Sunday, September 25, 2005

History repeats…

Exit Poll: Law and Justice 28%…Civic Platform 26%…SLD 11%…Self Defense 10 League of Polish Families 8% PSL 5%…

The results of the Polish General Election are familiar – the party that was in government is annihilated, and the turnout very low.

Poland’s next Prime Minister is probably going to be Jaroslaw Kzcynski, after a late swing to his Law and Justice party. In second place is Civic Platform, according to exit polls.

The projection of seats, if the counted votes tally with the exit poll will be: Law and Justice 157 seats, Civic Platform 147, Self Defense 47, SLD 54, League of Polish families 33 and PSL 5.

The major surprise there is probably that the outgoing government of the ex-communist SLD have got into double figures, percentage-wise.

The turnout though is the lowest in the history of free elections in Poland. Only thirty seven percent bothered to drag themselves to the polling stations.

But that is the only downside for Jaroslaw Kazcynski, who will be the first Prime Minister of Poland to be still living with his mum. Will she have an influence on his policies? Amd will he be setting up a kitchen cabinet?

In the last General Election here four years ago, it was the rightwing’s turn to get hammered in the polls. The then ruling Solidarity Election Action failed to get any MPs into parliament at all.

So the Polish left-right roundabout goes round again.

Which brings to mind something an old German once wrote when he was writing books in the British Library: History repeats – the first time as tragedy, the second time as farce.

2 comments:

Gustav said...

This bodes badly for Tusk.

michael farris said...

It may be a repeat of history, but damned if the voters don't get it right everytime. In broad terms, I find it hard to disagree with all the major national election results. A country can do a lot worse than a kneejerk vote-the-bastards-out policy (especially when the winners turn out to be, in fact, bastards).
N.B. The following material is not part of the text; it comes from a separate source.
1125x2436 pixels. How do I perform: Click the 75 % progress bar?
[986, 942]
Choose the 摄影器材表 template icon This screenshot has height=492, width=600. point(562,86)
I'm not so sure it bodes badly for the lispy one. I have an idea that people won't vote for a president from the same party as the prime minister. And at some level Polish voters go for manners and style, Tusk is pretty low in that area but well ahead of Kaczyński

On the other hand, the choice isn't great, the office of president is very ill-defined and I think Tusk is too wishy washy to do much (not that that's a bad thing).
But if Lech "Let me practice my evil troll expression" Kaczyński is elected though, expect a redoux of the Wałęsa years - pointless, incessant confrontations (with the added bonus of wanting to settle scores that most people don't care about).